Dodd-Frank Rules Slow at SEC After Court Cost-Benefit Challenge
March 7, 2012
Less than halfway through the process of implementing the 2010 Dodd-Frank Act, the pace of rule-writing by the U.S. Securities and Exchange Commission has slowed by about half.
The agency’s five commissioners haven’t met once in the last four months to approve or propose regulations required under Dodd-Frank, designed to curb the kind of risky practices that fueled the 2008 financial crisis.
SEC Chairman Mary Schapiro told reporters in Washington last month, “It’s easier to propose rules than it is to adopt them.” Photographer: Joshua Roberts/Bloomberg
SEC Chairman Mary Schapiro acknowledged the slowdown, describing it as a “natural lull” after an initial gush of proposals.
“It’s easier to propose rules than it is to adopt them,” Schapiro told reporters in Washington last month, particularly after a court rejected one agency rule over its costs.
The rule-making holdup is extending a period of uncertainty for affected firms -- some welcome the delay of unwelcome regulations, others would prefer clarity.
Tom Quaadman, vice president of the U.S. Chamber of Commerce’s Center for Capital Markets Competitiveness, described the law as imposing “impossible deadlines.”
“They’ve given them a 2,400-page piece of legislation that really directs the regulators to do all the hard work,” Quaadman said.
Among the rules in limbo are the so-called Volcker rule to ban banks’ proprietary trading, restrictions on asset-backed securities deals, and forcing firms to disclose whether manufacturing metals were mined in war-ravaged parts of Africa.
Enacted in 2010, Dodd-Frank requires U.S. regulators to write hundreds of new rules to revamp how the financial sector does business, and more of those rules were assigned to the SEC than any other agency.
In the first year after the law’s passage, the agency voted to approve 108 proposals, adoptions and rule concept releases, according to data compiled by Bloomberg, most of them related to Dodd-Frank. That’s an average of nine per month.
Since the law’s one-year anniversary July 21, the register has recorded only 39 rulemaking SEC votes, or about 5.3 a month, the data show.

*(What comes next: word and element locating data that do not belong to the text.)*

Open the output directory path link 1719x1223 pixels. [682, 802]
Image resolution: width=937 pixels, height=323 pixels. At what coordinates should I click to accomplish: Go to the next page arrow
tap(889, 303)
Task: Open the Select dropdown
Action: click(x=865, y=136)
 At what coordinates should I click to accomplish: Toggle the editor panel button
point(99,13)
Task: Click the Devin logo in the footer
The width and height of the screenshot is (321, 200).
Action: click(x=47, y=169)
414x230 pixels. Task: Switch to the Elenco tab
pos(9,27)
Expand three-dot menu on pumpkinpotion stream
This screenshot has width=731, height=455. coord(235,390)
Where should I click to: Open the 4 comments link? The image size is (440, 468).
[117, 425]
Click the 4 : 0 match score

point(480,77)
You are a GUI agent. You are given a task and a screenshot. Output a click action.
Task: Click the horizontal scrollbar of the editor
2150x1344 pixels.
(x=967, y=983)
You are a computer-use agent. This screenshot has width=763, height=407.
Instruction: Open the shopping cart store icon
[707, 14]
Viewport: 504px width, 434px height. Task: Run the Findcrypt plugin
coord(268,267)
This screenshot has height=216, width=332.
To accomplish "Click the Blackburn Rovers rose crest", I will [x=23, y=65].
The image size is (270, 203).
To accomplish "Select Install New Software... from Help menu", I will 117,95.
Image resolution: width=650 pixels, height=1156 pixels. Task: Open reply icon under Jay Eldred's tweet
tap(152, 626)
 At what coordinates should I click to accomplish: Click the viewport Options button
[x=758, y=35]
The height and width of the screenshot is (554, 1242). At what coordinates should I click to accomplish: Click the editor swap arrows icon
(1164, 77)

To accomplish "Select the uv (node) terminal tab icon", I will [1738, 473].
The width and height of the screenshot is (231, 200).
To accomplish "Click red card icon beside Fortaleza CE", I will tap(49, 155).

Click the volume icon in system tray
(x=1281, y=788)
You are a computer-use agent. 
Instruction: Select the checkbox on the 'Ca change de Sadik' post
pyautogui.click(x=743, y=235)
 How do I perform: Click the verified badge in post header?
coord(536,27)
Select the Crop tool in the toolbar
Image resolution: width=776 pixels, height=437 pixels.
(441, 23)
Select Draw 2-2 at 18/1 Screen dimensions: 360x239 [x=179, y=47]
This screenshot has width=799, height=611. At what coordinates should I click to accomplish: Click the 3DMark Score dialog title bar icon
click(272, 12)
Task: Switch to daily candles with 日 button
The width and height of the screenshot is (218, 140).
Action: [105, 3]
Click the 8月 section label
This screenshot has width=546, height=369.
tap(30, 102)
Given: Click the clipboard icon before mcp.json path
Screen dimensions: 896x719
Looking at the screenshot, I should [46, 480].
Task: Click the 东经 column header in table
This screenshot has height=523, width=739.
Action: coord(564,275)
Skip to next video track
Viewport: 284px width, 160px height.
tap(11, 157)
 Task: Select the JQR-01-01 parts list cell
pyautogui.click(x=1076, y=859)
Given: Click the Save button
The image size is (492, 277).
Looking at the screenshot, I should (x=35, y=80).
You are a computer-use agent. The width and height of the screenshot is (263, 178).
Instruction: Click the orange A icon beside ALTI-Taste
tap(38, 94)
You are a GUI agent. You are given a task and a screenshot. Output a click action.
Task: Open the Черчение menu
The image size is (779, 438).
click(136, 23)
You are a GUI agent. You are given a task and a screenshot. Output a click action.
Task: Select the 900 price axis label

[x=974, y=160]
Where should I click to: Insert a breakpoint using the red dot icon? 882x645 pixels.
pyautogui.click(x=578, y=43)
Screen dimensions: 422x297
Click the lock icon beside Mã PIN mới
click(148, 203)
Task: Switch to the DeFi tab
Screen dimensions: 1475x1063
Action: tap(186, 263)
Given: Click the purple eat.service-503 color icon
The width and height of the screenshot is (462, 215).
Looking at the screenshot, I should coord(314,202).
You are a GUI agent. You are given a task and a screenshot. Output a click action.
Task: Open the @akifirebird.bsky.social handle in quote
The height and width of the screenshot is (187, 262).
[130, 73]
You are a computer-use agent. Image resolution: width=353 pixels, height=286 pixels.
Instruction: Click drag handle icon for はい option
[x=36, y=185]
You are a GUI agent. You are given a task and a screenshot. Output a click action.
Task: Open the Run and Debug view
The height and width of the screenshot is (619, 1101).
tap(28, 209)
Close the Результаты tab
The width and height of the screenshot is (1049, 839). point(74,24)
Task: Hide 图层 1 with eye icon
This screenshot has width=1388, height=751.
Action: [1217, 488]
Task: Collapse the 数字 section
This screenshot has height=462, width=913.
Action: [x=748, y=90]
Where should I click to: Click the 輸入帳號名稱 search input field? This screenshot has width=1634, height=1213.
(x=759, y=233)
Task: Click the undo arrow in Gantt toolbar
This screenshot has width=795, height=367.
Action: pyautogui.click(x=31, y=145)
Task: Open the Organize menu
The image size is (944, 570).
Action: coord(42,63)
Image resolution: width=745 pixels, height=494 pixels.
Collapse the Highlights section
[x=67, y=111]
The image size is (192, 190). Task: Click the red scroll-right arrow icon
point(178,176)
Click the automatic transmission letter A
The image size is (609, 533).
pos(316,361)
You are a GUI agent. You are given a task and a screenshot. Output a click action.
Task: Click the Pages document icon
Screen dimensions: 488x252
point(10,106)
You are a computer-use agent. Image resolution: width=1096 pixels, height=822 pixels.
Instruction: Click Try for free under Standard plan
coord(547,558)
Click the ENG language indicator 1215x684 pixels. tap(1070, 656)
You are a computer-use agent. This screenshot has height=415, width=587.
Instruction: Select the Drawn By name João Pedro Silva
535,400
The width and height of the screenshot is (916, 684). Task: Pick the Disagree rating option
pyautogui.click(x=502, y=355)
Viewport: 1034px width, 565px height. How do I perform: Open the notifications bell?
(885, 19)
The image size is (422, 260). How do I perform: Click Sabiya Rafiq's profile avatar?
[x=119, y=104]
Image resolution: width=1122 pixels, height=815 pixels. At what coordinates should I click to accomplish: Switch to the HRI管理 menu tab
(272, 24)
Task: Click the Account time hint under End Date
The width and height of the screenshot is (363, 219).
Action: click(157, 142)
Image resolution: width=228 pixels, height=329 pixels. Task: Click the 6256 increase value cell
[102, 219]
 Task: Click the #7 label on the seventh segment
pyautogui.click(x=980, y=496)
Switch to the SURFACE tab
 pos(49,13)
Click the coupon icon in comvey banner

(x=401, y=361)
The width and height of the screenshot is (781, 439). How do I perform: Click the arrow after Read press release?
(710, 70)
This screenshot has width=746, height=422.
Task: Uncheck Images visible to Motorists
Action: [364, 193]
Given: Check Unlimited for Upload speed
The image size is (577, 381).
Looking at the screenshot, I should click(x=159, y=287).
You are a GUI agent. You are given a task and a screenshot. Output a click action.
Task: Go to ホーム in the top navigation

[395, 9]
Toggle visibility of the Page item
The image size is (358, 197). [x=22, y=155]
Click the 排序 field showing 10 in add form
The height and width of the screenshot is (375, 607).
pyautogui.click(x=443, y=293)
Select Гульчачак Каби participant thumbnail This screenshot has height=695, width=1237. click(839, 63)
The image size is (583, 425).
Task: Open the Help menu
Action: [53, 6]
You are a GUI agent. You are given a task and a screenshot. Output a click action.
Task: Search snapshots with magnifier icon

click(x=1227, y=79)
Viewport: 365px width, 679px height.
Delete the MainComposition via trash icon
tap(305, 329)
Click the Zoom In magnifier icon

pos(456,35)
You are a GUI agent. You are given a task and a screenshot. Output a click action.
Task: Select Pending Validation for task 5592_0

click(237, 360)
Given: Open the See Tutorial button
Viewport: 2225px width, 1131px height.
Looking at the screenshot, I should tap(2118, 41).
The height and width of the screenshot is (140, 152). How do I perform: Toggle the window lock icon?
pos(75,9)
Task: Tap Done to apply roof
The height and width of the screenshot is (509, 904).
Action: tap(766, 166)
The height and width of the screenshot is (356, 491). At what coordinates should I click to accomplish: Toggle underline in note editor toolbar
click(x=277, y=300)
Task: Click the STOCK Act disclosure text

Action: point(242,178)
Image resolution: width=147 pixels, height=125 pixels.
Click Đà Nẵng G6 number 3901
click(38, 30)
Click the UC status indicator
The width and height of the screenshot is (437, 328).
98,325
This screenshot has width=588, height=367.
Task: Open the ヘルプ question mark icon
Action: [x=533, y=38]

Much of the recent activity has taken place behind closed doors, adding to the appearance of a slowdown. Since Oct. 26, the agency has adopted only nine rules and did so without holding a single public meeting, conducting the votes by paper ballot.
Schapiro offered several explanations for the SEC’s slower pace, including the complexity and high volume of public comments on recent rules, and the fact that a new commissioner joined the five-person panel last November.
The most important factor cited both by Schapiro and agency observers, however, is legal. Last July, the U.S. Court of Appeals rejected an SEC rule that would have made it easier for shareholders to insert board candidates onto public-company ballots, saying the agency failed to adequately assess the costs.
The rejection of the so-called proxy access rule made all future SEC rules vulnerable to a similar challenge, forcing Schapiro and her agency to redouble efforts to study cost- benefit effects.
“We are clearly taking more time on cost-benefit analysis,” Schapiro said.
The court decision was “like sticking a two-by-four in the spokes” of SEC rulemaking, said Lynn E. Turner, a former chief accountant at the agency who is now managing director of Litinomics Inc., an economic and legal consulting firm. “I think it’s going to get worse, not better.”
Congress may exacerbate the problem, he noted: A House committee recently approved a bill that would demand a more rigorous cost-benefit justification for each rule.